SWABI: Afghans residing in two refugee camps and other areas of the district have started selling their property and household goods at much the lower price as they prepare to leave for their homeland after staying in Pakistan for decades.

They told Dawn on Tuesday they started preparing to leave for their country after the federal government decided that no extension would given to them after December 2016.

“If we get another extension it won’t be more than a year. It is clear that our stay in Pakistan is short lived now,” said an inmate of the Gandaf refugee camp, which along with the Gohati camp has housed 36,000 and 22,500 Afghan refugees, respectively, for decades.

After the directions to leave the country, the Afghans living in urban neighbourhoods of the district have started selling their immovable properties. And, locals have showed great interest in purchasing these due to their low prices.

“A well-constructed eight-marla house in our neighborhood was sold at Rs2.7 million by Wahid, an Afghan, the other day,” said Mohammad Rafiq of Topi.

Afghan refugees have also displayed their household items at Topi bypass, where a number of locals visit to purchase them.

“I have bought an electricity stabiliser at Rs5,000, which could hardly be acquired at Rs10,000 in the market,” Javid Khan of Topi city said.

The locals said Afghans preferred not to take electric appliances with them as they believed they won’t have electricity supply back home in Afghanistan.

Along with other things, the Afghans are also selling their cattle, with local butchers buying the livestock at much lower prices.
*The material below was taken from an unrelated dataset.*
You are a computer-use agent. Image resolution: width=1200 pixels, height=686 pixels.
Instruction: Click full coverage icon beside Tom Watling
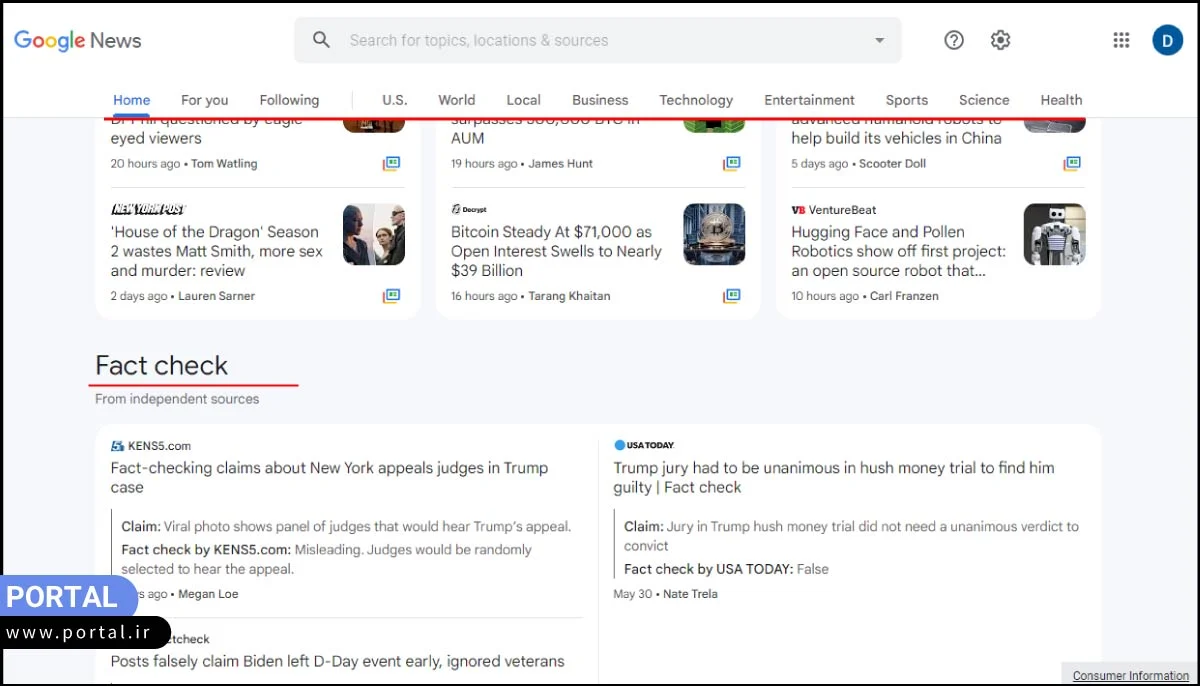391,163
However, Afghans feel highly perturbed as they are not assured they would get eatables and other items of daily use at arrival in their home country. They are also weary of finding no economic opportunities in Afghanistan like Pakistan, where they earned their living with ‘dignity and honour’.

“We are expected to stay in tents in our country unlike Pakistan where we lived either in our own houses or rented ones,” said Ahmad Shah, adding they would be strangers in their own homeland, and would face increasing problems in starting a new life.

Azmat Shah, a 9th grader, said he never thought his family would return to Afghanistan one day. “We lived in Topi city for a lifetime, and don’t know how we will cope a life lived in a tent back in Afghanistan,” he said.